In this microverse, arguments you probably didn’t know existed (“Every time I see a white person in a kaffiyeh, I wonder: How much have you studied the issue?”) devolve into accusations around tokenism, solidarity and identity. There is something guaranteed to offend anyone who wants to get offended — or your money back. Confessions of emotional upheaval and mental health crises operate like a kind of currency, a surefire way to accrue cred.
“Threads is a great example of how the left gets in its own way by parsing absolutely everything and anything anyone says or writes that is mildly positive or not negative enough or blah blah blah,” noted another user.
My phone’s face ID still regularly fails to recognize my face, but within days, Threads managed to gain access to the deep recesses of my amygdala. I wasn’t even threading, but it was immediately apparent that the thread somehow wound its way in. Rather than display the cat content I seek, its landing page defaulted to an algorithmic “For you,” and what Threads thought was “for me” was a tailor-made stream of trigger bait. I’d log on and be faced with ludicrous Princess Catherine trutherism, painstaking purity tests to weed out the merely progressive from the resolutely anticapitalist and furious debates over who is the most anti-Zionist in the precisely correct way.
But it wasn’t just me. “Threads seems to be purposely pushing content that opposes your personal beliefs & values — Thus getting everyone TRIGGERED,” one user wrote. “They intentionally show you stuff you dislike,” another complained. “The more you try to block certain types of voices the more they show it to you.”
This month, the novelist Daniel Torday posted, “This space has become almost as unusable as twitter was. I’m out.”
“I posted something that was read in bad faith by a person I respect,” Torday explained a few weeks later by phone. He deleted the offending post but still worried. “I don’t know if this kind of social media is usable. It might just not be possible.” Threads seemed to him what Twitter was like two years ago.
“There’s some kind of algorithm that’s dusting up the same kind of outrage that Twitter had,” he said. “Threads feels like it’s splintering the left.”

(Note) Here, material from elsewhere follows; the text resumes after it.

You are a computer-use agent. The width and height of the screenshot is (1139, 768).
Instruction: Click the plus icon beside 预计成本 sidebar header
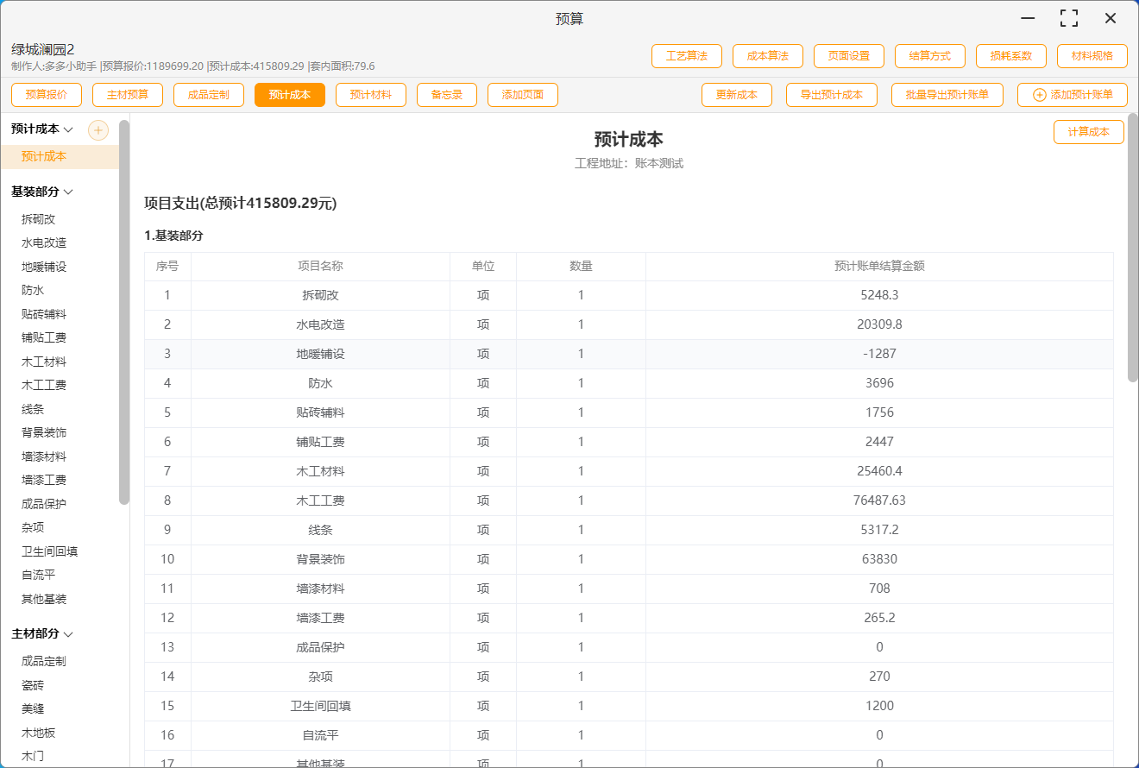98,130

But where else to go? You could skulk back to the Other Place. You could red-pill over to Truth Social, where reposts go by the unnerving term “ReTruths” in a cosmos devoid of people interested in fact-based reality. You could cover your bases, cross-posting on Bluesky and Mastodon, Reddit and Threads. According to social media analysts, the kinds of debates that used to animate Facebook and Twitter are retreating into private group chats.
The fragmentation of social media may have been as inevitable as the fragmentation of broadcast media. Perhaps also inevitable, any social media app aiming to succeed financially must capitalize on the worst aspects of social behavior. And it may be that Hobbes, history’s cheery optimist, was right: “The condition of man is a condition of war of every one against every one.” Threads, it turns out, is just another battlefield.